Investors who are seeking additional yields but are also wary about volatility ahead can turn to a convertible bond-related exchange traded funds.
The SPDR Barclays Convertible Securities ETF (NYSEArca: CWB) has a 1.94% 30-day SEC yield and increased 1.9% year-to-date.
Convertible bonds are a type of hybrid fixed-coupon security that allow the holder the option to swap the bond security for common or preferred stock at a specified strike price. Due to the bond’s equity option, convertible bonds typically pay less interest than traditional corporate bonds. The fund, though, does not convert its holdings into shares, but investors are exposed to the equity premium due to the way the bonds are priced. [A Bond ETF To Diminish Volatility and Boost Yields]
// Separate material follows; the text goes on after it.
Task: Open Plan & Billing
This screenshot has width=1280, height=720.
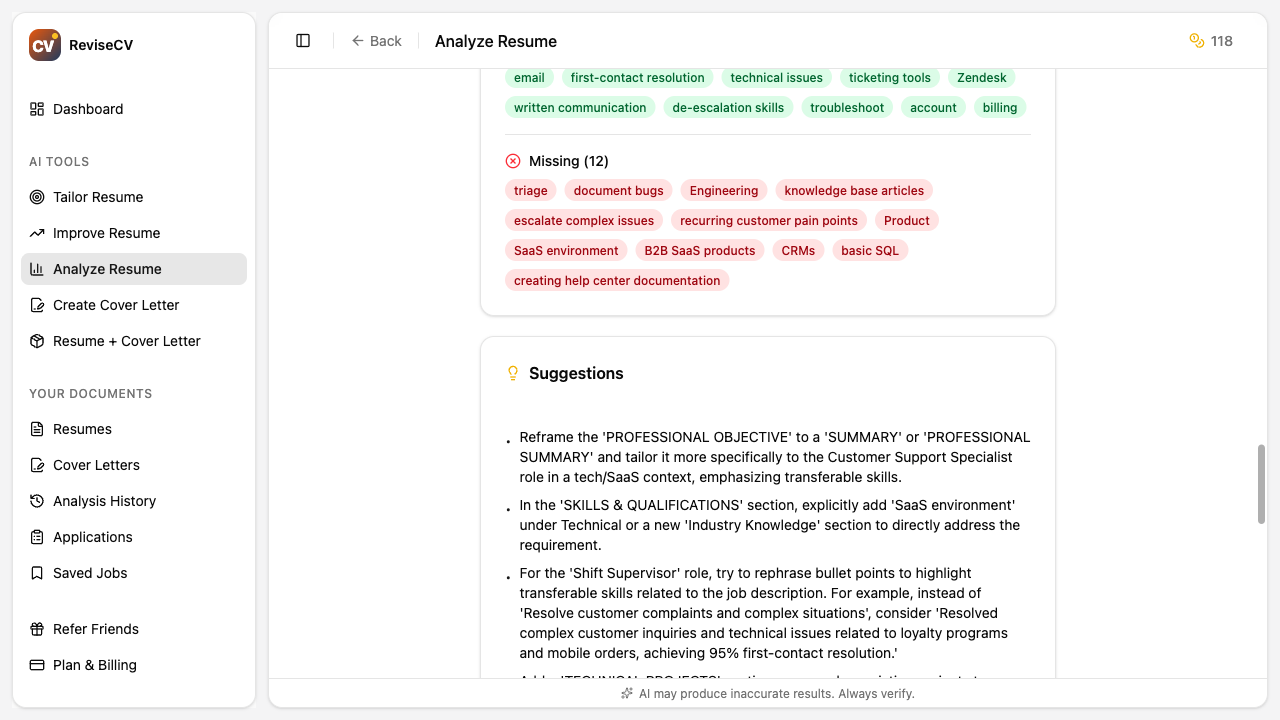Action: coord(95,665)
While the underlying holdings are a type of debt security, CWB can act more like a stock fund than a traditional fixed-income fund. Consequently, the ETF may be a good option for equity investors who are seeking to add yield and diminish their equity portfolio volatility.
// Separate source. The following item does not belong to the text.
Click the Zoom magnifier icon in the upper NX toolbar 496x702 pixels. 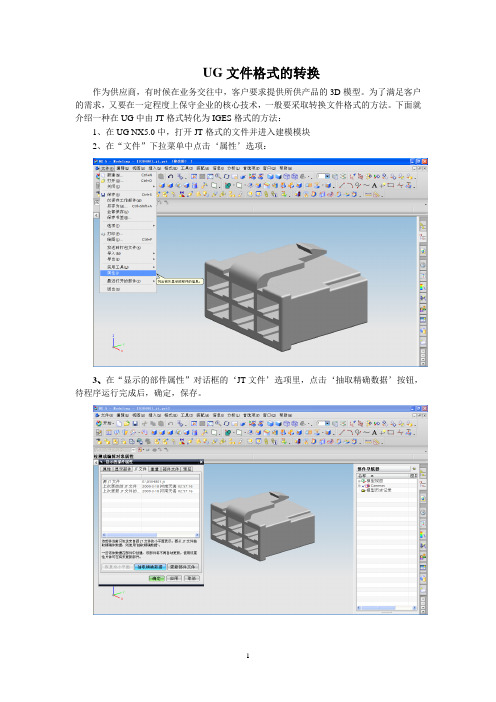(218, 176)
“It will hold the bonds until they are called, matured, or no longer meet liquidity screens,” according to Morningstar analyst Thomas Boccellari. “Despite this, investors can still get the equity upside because of the way the bonds are priced. When the stock is trading near or above its strike price, the bond tends to trade like the underlying equity. Conversely, when the stock is trading significantly below the strike price, the bond tends to trade like a bond.”
Essentially, when the equities market dips, convertibles moves away from the price at which they can be exchanged for the stock and act more like fixed-income assets. On the other hand, as equities rise, convertibles will act more like stocks. Consequently, the asset class can have smaller up and down swings.